* Supplied entries
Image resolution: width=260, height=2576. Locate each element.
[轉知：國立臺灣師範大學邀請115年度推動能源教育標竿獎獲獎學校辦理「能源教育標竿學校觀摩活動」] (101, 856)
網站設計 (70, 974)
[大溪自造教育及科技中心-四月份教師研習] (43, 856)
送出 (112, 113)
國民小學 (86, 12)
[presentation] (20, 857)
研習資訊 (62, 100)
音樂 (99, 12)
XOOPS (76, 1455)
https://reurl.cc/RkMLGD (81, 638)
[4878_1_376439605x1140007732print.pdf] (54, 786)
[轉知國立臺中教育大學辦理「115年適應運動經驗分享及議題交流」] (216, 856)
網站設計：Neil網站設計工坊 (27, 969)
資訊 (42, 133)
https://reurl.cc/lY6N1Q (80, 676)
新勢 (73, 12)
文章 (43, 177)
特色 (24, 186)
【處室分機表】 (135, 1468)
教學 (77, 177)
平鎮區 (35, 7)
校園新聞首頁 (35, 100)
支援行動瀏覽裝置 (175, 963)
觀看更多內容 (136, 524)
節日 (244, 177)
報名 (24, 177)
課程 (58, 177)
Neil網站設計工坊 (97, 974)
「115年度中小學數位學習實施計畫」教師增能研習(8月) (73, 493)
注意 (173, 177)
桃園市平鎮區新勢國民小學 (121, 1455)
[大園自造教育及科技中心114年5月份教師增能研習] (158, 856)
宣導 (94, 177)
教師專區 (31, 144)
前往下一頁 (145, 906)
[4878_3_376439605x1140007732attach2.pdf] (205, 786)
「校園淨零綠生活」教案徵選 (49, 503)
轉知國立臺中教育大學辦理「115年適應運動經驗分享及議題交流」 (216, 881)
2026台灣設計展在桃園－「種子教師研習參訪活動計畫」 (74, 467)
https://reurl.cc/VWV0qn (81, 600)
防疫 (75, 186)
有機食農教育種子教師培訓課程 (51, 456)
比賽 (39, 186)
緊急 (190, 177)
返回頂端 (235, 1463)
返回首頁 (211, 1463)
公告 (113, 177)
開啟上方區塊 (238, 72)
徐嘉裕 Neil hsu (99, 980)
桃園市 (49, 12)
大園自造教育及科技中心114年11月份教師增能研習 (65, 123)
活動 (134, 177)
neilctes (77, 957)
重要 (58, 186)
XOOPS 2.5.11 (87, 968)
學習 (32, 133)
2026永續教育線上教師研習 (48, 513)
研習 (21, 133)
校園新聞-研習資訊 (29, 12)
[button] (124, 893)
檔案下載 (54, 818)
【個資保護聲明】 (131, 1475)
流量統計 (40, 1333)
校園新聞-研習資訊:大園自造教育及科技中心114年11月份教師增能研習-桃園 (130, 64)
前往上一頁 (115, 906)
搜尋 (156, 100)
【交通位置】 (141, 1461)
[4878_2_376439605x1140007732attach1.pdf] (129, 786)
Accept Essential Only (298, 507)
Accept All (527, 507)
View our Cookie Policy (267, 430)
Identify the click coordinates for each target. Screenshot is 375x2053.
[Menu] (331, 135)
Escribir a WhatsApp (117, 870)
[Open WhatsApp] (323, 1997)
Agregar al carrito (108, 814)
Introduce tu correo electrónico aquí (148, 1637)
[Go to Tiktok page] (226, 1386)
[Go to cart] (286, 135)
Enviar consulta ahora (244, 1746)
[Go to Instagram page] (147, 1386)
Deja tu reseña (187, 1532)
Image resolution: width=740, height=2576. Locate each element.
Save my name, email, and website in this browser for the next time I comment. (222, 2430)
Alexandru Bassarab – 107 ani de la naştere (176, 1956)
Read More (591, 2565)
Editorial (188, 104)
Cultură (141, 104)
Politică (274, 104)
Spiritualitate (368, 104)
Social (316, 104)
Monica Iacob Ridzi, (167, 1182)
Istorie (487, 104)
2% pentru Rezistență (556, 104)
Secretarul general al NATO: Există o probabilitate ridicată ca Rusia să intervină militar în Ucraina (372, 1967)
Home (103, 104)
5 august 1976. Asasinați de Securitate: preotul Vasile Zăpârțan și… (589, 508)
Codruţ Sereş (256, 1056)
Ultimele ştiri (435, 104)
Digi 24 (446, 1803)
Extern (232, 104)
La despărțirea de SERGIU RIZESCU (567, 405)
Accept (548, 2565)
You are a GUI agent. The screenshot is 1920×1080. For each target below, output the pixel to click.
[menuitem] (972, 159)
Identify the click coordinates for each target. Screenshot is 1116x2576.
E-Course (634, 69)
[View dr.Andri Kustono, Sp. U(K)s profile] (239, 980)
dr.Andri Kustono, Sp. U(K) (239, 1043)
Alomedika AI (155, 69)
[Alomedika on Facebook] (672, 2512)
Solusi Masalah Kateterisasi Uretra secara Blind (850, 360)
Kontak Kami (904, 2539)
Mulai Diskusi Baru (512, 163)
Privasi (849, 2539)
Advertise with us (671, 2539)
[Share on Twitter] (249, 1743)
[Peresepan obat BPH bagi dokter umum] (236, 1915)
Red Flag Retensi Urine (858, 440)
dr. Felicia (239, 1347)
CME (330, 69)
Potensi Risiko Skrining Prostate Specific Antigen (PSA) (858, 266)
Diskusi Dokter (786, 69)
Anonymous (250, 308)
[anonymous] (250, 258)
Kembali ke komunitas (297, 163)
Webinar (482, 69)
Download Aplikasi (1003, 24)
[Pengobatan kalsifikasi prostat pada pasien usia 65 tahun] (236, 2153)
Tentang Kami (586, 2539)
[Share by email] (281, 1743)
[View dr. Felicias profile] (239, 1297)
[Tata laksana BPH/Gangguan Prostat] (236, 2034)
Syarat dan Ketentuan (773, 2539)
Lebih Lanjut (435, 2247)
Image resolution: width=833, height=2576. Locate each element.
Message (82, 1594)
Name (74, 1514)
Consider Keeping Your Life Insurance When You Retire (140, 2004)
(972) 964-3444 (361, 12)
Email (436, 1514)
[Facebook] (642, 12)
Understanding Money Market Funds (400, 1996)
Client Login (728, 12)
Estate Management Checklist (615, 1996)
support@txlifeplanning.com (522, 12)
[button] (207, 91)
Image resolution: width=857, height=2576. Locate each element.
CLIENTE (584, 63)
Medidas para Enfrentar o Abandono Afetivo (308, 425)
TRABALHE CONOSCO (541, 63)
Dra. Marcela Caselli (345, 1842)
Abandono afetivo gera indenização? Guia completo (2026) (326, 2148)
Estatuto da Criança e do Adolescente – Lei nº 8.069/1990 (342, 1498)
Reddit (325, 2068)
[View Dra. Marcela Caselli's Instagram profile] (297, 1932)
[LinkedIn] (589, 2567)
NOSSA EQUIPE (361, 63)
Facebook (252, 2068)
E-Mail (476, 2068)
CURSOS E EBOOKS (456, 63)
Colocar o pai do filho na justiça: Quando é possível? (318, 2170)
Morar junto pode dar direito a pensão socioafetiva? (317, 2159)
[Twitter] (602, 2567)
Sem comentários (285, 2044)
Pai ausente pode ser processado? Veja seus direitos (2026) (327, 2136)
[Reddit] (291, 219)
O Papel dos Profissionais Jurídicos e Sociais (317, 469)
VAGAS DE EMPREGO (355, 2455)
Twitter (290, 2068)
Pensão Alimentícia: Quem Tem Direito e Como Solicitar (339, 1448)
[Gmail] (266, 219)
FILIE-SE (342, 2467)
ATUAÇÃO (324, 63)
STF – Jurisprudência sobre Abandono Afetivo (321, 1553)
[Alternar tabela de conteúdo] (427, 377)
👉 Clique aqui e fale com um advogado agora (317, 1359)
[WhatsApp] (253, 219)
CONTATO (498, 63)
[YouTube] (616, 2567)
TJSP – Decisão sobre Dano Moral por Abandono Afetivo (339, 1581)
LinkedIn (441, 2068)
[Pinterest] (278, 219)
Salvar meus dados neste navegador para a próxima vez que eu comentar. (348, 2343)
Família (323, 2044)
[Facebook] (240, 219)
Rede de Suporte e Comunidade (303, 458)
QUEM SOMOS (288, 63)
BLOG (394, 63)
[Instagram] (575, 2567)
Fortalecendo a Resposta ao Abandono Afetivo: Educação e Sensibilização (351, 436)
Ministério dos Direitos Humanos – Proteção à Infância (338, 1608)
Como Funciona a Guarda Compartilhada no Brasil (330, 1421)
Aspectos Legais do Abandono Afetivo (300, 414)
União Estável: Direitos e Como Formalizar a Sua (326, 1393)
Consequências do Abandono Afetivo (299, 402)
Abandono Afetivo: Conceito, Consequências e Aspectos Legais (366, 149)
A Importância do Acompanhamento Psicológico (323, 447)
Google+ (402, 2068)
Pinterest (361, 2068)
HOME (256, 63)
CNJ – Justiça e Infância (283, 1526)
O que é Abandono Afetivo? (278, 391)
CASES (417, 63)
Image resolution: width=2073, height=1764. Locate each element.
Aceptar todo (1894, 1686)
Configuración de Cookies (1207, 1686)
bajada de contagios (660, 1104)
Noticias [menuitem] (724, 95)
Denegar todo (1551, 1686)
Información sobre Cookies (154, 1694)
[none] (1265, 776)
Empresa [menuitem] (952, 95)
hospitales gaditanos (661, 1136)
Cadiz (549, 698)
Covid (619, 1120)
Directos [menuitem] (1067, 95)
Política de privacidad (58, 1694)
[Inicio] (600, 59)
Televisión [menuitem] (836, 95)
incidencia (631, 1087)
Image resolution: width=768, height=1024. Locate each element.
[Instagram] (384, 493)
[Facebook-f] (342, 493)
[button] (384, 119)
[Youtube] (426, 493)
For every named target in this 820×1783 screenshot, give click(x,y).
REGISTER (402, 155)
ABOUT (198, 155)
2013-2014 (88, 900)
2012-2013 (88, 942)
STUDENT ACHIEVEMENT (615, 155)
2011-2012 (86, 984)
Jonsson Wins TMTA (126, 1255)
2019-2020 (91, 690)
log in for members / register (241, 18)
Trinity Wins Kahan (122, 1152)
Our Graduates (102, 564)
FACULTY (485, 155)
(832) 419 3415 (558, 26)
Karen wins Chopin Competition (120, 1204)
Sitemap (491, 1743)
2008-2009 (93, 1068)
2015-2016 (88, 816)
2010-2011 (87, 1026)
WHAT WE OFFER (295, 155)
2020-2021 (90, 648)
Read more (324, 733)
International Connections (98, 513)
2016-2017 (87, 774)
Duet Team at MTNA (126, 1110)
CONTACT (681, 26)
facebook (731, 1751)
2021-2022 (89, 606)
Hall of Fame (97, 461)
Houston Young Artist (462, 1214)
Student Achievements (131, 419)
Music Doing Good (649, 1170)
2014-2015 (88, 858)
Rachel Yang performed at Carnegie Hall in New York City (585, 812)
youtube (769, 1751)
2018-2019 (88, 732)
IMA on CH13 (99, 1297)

* Task item
Could you find every line in the records above that contains the word "轉知國立臺中教育大學辦理" and copy it?

* Task response
[轉知國立臺中教育大學辦理「115年適應運動經驗分享及議題交流」] (216, 856)
轉知國立臺中教育大學辦理「115年適應運動經驗分享及議題交流」 (216, 881)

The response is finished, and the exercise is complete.